House Bill 419, sponsored by Rep. Melissa Minor-Brown, D-Wilmington, would ban the use of deceptive tactics, such as making misleading statements about evidence or offering false promises of leniency to extract a confession or other incriminating evidence from a minor. 

According to the bill’s synopsis, Delaware has yet to have a wrongful conviction case involving a false confession from a child, though wrongful convictions may often take decades to be revealed. 

Oregon, Illinois and Utah have banned police deception during the interrogation of juvenile suspects, while Colorado and California are currently considering similar legislation.

HB 419 was released from the House Judiciary Committee and will advance to the House floor for a vote.

“We’re not just talking about potential false confessions,” said Megan Davies, executive director of Innocence Delaware. “We’re talking about other potential false evidence that impacts the credibility of convictions in our state.”

Davies said children’s brains are not equipped to handle the stress of police interrogations. 

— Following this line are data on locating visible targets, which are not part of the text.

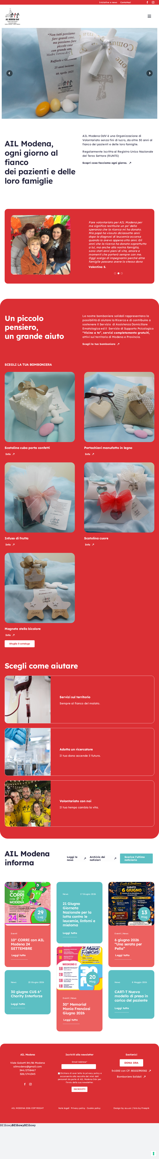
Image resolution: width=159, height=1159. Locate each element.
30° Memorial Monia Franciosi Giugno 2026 (76, 1008)
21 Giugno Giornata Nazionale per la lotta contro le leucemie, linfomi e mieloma (79, 914)
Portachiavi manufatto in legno (108, 448)
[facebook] (147, 2)
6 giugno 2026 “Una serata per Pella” (128, 944)
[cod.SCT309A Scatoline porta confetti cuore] (119, 463)
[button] (115, 273)
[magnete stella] (40, 554)
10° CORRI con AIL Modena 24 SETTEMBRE (27, 944)
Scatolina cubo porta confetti (27, 448)
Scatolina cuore (96, 538)
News (13, 982)
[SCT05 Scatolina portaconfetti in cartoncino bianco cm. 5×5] (40, 373)
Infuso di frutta (16, 538)
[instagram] (153, 2)
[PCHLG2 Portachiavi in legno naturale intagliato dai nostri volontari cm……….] (119, 373)
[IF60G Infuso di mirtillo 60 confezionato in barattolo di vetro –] (40, 463)
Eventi (14, 933)
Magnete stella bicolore (23, 629)
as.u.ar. (128, 1108)
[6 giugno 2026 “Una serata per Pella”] (131, 884)
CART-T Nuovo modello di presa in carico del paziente (131, 996)
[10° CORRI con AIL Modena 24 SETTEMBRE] (28, 884)
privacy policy (92, 1073)
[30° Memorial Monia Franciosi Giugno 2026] (79, 948)
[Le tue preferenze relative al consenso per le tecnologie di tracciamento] (154, 1154)
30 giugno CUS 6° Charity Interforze (26, 994)
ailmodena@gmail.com (27, 1066)
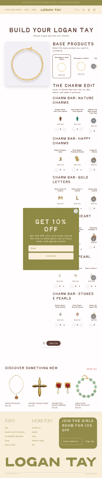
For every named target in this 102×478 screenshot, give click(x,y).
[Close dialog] (76, 211)
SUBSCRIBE (51, 256)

“We know, especially with juvenile brain science, they’re not equipped to handle police interrogations,” she said. “Most adults, frankly, aren’t, but juveniles especially — we know their brains are not developed.”

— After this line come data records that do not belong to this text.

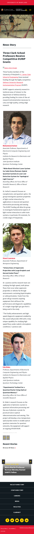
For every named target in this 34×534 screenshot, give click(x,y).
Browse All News (9, 448)
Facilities (17, 507)
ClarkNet (17, 512)
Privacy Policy (4, 528)
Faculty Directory (17, 485)
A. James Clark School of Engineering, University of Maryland (13, 7)
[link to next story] (8, 438)
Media (17, 501)
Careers (17, 496)
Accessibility (12, 528)
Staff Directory (17, 490)
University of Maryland (17, 2)
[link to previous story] (4, 438)
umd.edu (3, 531)
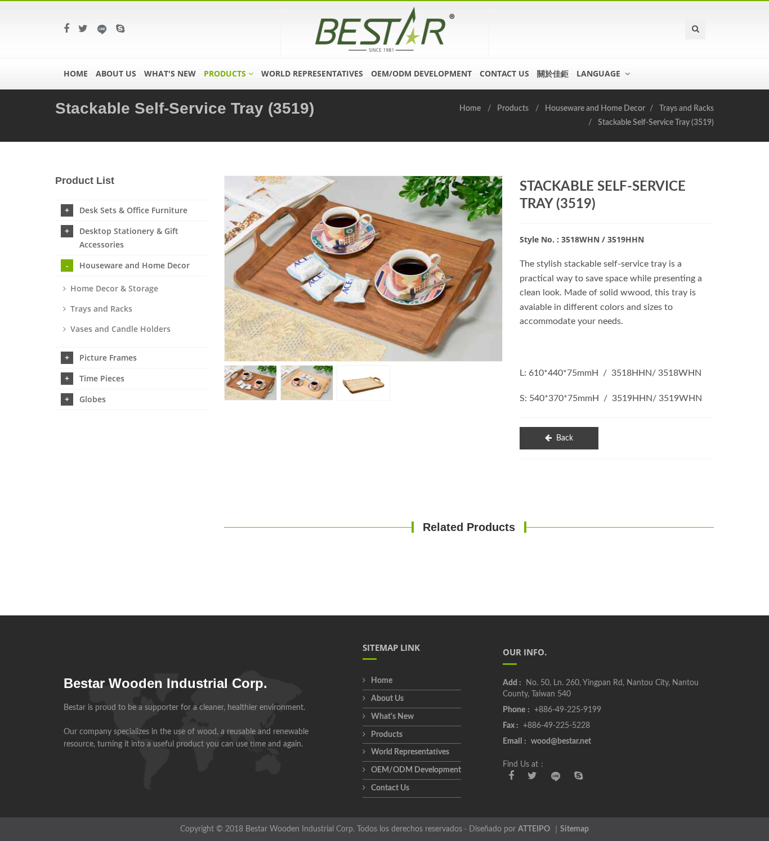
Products (513, 109)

When children are informed of their right to remain silent and also told that they can help themselves by talking to the police, they’re not fully understanding their rights, Davies said. As a result, courts are not getting reliable confessions and children’s rights are not being protected.

Some examples of deception in juvenile interrogations might include falsely stating fingerprints or DNA evidence was found at a crime scene or telling a child that their friend “flipped on them” when that is not the case.

AJ Roop, state prosecutor with the Delaware Department of Justice, said the attorney general’s office supports HB 419.

“We think this will be a good addition to the robust use of cameras in interviews that police have been using in Delaware, quite frankly, for a very long time,” Roop said. 

He said Minor-Brown has worked with the Department of Justice and law enforcement agencies to carve out exceptions to the law that will be detailed in a yet-to-be-introduced amendment. 

“The presumption is that if you are a juvenile and a deceptive tactic is used, that is inadmissible,” Roop said. “What the amendment will do is it will allow, in certain circumstances, for the DOJ to pursue using that particular statement if there are certain safeguards in place and there’s an analysis that the court can engage on whether that statement should ultimately come into evidence.”

Lisa Minutola, chief of legal services with the Delaware Office of Defense Services said her agency supports HB 419.

“Scientific research in adolescent brain development has proven what parents knew all along: children are different,” Minutola said. “Their thinking simply has not matured in the areas of decision making or problem-solving. They’re reactive – they’re guided by their emotions and less by logic. They are susceptible to pressure and suggestibility and focus on short term rewards rather than long term consequences.”

Jeff Horvath, executive director of the Delaware Association of Chiefs of Police, said his group has been engaged in drafting the legislation and its members are confident their concerns will be addressed in the amendment. 

The bill will now advance to the House floor for a vote.